Each of the following records is to be printed verbatim.

_____

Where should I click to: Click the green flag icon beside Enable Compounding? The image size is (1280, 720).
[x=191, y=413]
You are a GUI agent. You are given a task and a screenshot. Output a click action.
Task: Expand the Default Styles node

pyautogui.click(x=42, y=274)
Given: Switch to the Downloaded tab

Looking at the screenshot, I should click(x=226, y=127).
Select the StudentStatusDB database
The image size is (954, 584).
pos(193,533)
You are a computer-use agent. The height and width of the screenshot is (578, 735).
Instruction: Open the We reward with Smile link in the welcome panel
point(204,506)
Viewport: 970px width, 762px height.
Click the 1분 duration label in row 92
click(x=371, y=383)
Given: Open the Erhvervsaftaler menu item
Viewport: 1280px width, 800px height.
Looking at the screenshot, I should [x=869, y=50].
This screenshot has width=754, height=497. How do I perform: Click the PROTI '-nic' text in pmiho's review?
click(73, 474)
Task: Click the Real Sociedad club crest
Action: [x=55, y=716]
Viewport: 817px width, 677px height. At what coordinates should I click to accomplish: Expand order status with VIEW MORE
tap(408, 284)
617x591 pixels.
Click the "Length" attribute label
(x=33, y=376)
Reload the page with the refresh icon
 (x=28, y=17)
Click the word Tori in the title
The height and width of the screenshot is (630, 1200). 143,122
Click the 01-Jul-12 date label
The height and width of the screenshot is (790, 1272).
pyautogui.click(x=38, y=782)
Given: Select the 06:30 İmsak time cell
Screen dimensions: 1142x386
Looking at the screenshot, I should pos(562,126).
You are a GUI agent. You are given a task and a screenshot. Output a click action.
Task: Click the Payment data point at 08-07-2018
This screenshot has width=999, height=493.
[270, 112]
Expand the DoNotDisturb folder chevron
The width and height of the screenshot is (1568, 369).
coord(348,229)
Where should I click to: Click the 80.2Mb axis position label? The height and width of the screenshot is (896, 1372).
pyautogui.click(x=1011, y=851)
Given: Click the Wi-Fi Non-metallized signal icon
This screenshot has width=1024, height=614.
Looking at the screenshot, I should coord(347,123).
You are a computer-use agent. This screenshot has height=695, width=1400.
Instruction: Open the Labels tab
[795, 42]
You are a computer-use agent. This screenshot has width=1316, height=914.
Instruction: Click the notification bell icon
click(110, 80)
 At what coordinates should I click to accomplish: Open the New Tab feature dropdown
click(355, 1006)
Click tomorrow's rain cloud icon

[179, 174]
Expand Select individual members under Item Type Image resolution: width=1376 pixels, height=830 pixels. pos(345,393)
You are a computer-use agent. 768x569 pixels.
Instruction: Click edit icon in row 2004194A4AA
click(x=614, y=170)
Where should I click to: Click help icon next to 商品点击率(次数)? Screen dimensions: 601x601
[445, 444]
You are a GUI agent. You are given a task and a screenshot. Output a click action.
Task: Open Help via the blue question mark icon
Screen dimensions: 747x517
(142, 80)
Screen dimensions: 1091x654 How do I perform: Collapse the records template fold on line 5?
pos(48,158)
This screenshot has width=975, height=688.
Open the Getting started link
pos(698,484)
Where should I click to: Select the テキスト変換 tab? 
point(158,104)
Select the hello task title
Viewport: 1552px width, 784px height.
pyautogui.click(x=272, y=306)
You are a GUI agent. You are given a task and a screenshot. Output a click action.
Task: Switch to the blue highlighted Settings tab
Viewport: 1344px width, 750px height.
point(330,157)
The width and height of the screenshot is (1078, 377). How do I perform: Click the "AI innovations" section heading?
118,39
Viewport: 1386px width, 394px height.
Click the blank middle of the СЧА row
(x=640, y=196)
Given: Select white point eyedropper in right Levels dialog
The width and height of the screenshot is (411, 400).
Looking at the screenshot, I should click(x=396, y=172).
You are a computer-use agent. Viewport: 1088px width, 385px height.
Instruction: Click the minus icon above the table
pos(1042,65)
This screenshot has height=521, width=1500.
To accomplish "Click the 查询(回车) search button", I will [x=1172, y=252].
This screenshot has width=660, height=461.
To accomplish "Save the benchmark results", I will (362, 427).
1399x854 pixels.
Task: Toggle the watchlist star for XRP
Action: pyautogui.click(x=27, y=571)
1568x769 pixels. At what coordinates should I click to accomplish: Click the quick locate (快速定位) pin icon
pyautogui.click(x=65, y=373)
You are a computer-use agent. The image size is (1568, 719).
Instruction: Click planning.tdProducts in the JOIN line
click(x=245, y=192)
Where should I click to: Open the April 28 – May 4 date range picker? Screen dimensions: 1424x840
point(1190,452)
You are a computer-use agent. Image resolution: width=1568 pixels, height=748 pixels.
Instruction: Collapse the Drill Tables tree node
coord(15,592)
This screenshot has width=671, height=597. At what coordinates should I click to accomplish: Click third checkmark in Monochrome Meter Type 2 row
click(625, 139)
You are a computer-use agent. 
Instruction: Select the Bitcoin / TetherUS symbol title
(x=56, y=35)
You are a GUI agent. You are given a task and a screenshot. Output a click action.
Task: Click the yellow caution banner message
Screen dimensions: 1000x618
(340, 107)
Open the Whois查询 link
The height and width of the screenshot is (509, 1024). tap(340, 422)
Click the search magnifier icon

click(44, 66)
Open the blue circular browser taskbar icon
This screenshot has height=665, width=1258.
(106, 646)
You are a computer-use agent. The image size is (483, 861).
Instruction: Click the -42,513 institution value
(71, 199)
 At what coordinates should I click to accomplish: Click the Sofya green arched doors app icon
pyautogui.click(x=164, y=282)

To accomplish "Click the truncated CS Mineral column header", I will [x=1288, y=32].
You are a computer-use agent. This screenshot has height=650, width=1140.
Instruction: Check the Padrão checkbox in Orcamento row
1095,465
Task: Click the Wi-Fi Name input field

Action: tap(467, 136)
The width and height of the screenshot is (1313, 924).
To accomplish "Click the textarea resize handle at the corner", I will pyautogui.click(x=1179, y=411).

_____

### Completed task
Where should I click to: Click the green flag icon beside Enable Compounding? The image size is (1280, 720).
[x=191, y=413]
You are a GUI agent. You are given a task and a screenshot. Output a click action.
Task: Expand the Default Styles node

pyautogui.click(x=42, y=274)
Given: Switch to the Downloaded tab

Looking at the screenshot, I should click(x=226, y=127).
Select the StudentStatusDB database
The image size is (954, 584).
pos(193,533)
You are a computer-use agent. The height and width of the screenshot is (578, 735).
Instruction: Open the We reward with Smile link in the welcome panel
point(204,506)
Viewport: 970px width, 762px height.
Click the 1분 duration label in row 92
click(x=371, y=383)
Given: Open the Erhvervsaftaler menu item
Viewport: 1280px width, 800px height.
Looking at the screenshot, I should [x=869, y=50].
This screenshot has width=754, height=497. How do I perform: Click the PROTI '-nic' text in pmiho's review?
click(73, 474)
Task: Click the Real Sociedad club crest
Action: [x=55, y=716]
Viewport: 817px width, 677px height. At what coordinates should I click to accomplish: Expand order status with VIEW MORE
tap(408, 284)
617x591 pixels.
Click the "Length" attribute label
(x=33, y=376)
Reload the page with the refresh icon
 (x=28, y=17)
Click the word Tori in the title
The height and width of the screenshot is (630, 1200). 143,122
Click the 01-Jul-12 date label
The height and width of the screenshot is (790, 1272).
pyautogui.click(x=38, y=782)
Given: Select the 06:30 İmsak time cell
Screen dimensions: 1142x386
Looking at the screenshot, I should pos(562,126).
You are a GUI agent. You are given a task and a screenshot. Output a click action.
Task: Click the Payment data point at 08-07-2018
This screenshot has width=999, height=493.
[270, 112]
Expand the DoNotDisturb folder chevron
The width and height of the screenshot is (1568, 369).
coord(348,229)
Where should I click to: Click the 80.2Mb axis position label? The height and width of the screenshot is (896, 1372).
pyautogui.click(x=1011, y=851)
Given: Click the Wi-Fi Non-metallized signal icon
This screenshot has width=1024, height=614.
Looking at the screenshot, I should coord(347,123).
You are a computer-use agent. This screenshot has height=695, width=1400.
Instruction: Open the Labels tab
[795, 42]
You are a computer-use agent. This screenshot has width=1316, height=914.
Instruction: Click the notification bell icon
click(110, 80)
 At what coordinates should I click to accomplish: Open the New Tab feature dropdown
click(355, 1006)
Click tomorrow's rain cloud icon

[179, 174]
Expand Select individual members under Item Type Image resolution: width=1376 pixels, height=830 pixels. pos(345,393)
You are a computer-use agent. 768x569 pixels.
Instruction: Click edit icon in row 2004194A4AA
click(x=614, y=170)
Where should I click to: Click help icon next to 商品点击率(次数)? Screen dimensions: 601x601
[445, 444]
You are a GUI agent. You are given a task and a screenshot. Output a click action.
Task: Open Help via the blue question mark icon
Screen dimensions: 747x517
(142, 80)
Screen dimensions: 1091x654 How do I perform: Collapse the records template fold on line 5?
pos(48,158)
This screenshot has width=975, height=688.
Open the Getting started link
pos(698,484)
Where should I click to: Select the テキスト変換 tab? 
point(158,104)
Select the hello task title
Viewport: 1552px width, 784px height.
pyautogui.click(x=272, y=306)
You are a GUI agent. You are given a task and a screenshot. Output a click action.
Task: Switch to the blue highlighted Settings tab
Viewport: 1344px width, 750px height.
point(330,157)
The width and height of the screenshot is (1078, 377). How do I perform: Click the "AI innovations" section heading?
118,39
Viewport: 1386px width, 394px height.
Click the blank middle of the СЧА row
(x=640, y=196)
Given: Select white point eyedropper in right Levels dialog
The width and height of the screenshot is (411, 400).
Looking at the screenshot, I should click(x=396, y=172).
You are a computer-use agent. Viewport: 1088px width, 385px height.
Instruction: Click the minus icon above the table
pos(1042,65)
This screenshot has height=521, width=1500.
To accomplish "Click the 查询(回车) search button", I will [x=1172, y=252].
This screenshot has width=660, height=461.
To accomplish "Save the benchmark results", I will (362, 427).
1399x854 pixels.
Task: Toggle the watchlist star for XRP
Action: pyautogui.click(x=27, y=571)
1568x769 pixels. At what coordinates should I click to accomplish: Click the quick locate (快速定位) pin icon
pyautogui.click(x=65, y=373)
You are a computer-use agent. The image size is (1568, 719).
Instruction: Click planning.tdProducts in the JOIN line
click(x=245, y=192)
Where should I click to: Open the April 28 – May 4 date range picker? Screen dimensions: 1424x840
point(1190,452)
You are a computer-use agent. Image resolution: width=1568 pixels, height=748 pixels.
Instruction: Collapse the Drill Tables tree node
coord(15,592)
This screenshot has width=671, height=597. At what coordinates should I click to accomplish: Click third checkmark in Monochrome Meter Type 2 row
click(625, 139)
You are a computer-use agent. 
Instruction: Select the Bitcoin / TetherUS symbol title
(x=56, y=35)
You are a GUI agent. You are given a task and a screenshot. Output a click action.
Task: Click the yellow caution banner message
Screen dimensions: 1000x618
(340, 107)
Open the Whois查询 link
The height and width of the screenshot is (509, 1024). tap(340, 422)
Click the search magnifier icon

click(44, 66)
Open the blue circular browser taskbar icon
This screenshot has height=665, width=1258.
(106, 646)
You are a computer-use agent. The image size is (483, 861).
Instruction: Click the -42,513 institution value
(71, 199)
 At what coordinates should I click to accomplish: Click the Sofya green arched doors app icon
pyautogui.click(x=164, y=282)

To accomplish "Click the truncated CS Mineral column header", I will [x=1288, y=32].
You are a computer-use agent. This screenshot has height=650, width=1140.
Instruction: Check the Padrão checkbox in Orcamento row
1095,465
Task: Click the Wi-Fi Name input field

Action: tap(467, 136)
The width and height of the screenshot is (1313, 924).
To accomplish "Click the textarea resize handle at the corner", I will pyautogui.click(x=1179, y=411).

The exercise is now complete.